### WHAT IS BEING ASKED:
Return every row that contains the string "icon", matching case exactly.
** Begin DATA ENTRIES **
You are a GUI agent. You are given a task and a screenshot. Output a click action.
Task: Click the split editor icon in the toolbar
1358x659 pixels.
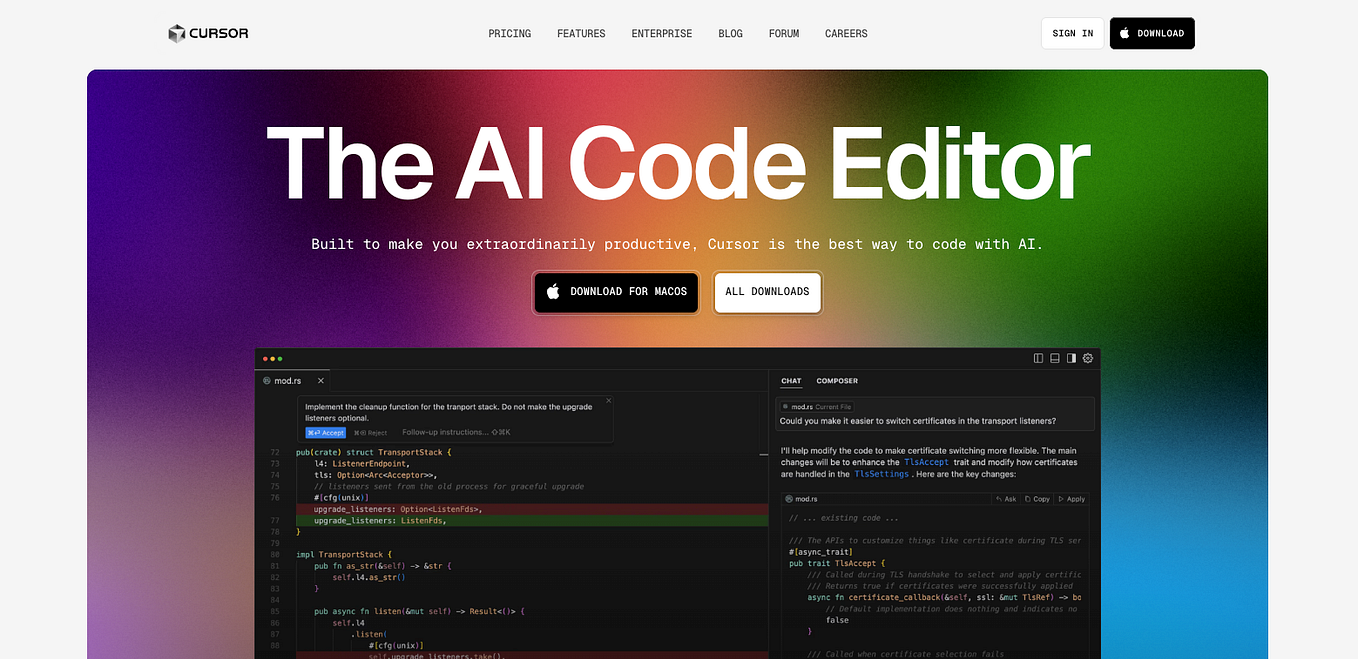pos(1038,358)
** End DATA ENTRIES **
** Begin DATA ENTRIES **
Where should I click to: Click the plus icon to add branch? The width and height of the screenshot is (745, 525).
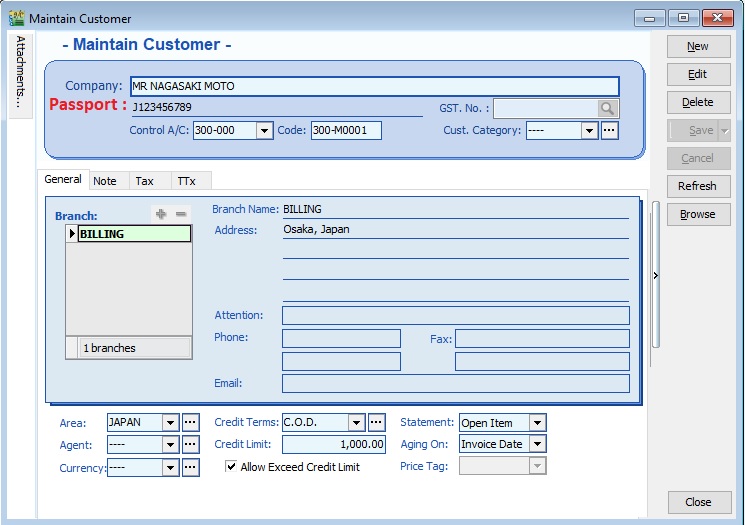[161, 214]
** End DATA ENTRIES **
### FULL SOLUTION:
Task: Click the split editor icon in the toolbar
Where should I click to: Click the plus icon to add branch? The width and height of the screenshot is (745, 525).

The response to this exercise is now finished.